%%
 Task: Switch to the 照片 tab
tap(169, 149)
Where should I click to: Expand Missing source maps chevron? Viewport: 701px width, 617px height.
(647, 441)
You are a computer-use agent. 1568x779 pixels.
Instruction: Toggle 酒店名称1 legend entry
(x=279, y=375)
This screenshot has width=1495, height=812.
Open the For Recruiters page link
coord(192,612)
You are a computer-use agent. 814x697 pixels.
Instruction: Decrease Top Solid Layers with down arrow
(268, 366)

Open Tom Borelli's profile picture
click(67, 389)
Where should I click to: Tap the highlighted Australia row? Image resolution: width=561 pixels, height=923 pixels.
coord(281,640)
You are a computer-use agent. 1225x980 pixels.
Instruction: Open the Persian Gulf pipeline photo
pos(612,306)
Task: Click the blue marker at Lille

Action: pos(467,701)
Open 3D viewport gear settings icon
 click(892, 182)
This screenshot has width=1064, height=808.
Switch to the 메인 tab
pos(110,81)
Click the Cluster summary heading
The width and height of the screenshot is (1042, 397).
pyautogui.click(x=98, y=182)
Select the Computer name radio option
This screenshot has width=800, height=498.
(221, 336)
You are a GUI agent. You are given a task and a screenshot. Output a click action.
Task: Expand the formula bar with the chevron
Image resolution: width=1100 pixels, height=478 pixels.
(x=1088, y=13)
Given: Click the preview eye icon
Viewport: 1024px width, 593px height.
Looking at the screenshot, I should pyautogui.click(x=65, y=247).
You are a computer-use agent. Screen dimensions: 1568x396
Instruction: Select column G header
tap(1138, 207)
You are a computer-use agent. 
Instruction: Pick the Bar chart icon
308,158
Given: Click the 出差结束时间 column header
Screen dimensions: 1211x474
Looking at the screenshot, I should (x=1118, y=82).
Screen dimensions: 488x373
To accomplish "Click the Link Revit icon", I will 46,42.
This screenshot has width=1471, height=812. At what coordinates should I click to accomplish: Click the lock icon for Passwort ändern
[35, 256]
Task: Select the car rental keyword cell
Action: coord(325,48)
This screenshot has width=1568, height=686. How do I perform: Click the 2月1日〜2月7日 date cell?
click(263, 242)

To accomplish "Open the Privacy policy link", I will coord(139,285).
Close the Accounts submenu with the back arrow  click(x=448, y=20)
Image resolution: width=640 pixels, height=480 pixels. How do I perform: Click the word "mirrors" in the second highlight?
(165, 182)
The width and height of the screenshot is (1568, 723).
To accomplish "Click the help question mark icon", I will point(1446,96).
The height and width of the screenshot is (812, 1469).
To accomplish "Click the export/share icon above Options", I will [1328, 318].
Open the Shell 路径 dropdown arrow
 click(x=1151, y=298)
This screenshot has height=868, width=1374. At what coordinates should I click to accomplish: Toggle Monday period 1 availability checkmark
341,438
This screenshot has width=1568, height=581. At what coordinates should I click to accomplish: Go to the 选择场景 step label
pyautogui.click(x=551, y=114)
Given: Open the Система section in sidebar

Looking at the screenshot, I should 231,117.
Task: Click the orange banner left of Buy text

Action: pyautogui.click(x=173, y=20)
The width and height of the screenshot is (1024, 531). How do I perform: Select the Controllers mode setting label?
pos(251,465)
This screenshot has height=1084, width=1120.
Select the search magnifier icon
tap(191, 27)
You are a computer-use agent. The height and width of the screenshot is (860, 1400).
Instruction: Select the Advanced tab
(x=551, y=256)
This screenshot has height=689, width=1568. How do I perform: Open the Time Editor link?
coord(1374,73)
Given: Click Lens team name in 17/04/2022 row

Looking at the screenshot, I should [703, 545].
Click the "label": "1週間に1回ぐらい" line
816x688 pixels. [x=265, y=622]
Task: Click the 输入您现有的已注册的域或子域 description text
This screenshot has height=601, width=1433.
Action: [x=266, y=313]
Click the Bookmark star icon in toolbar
%%
[Exercise details]
Gather every line from the entries above that contains the word "cell" and copy each one in full.

[Reply to the exercise]
Task: Select the car rental keyword cell
This screenshot has width=1568, height=686. How do I perform: Click the 2月1日〜2月7日 date cell?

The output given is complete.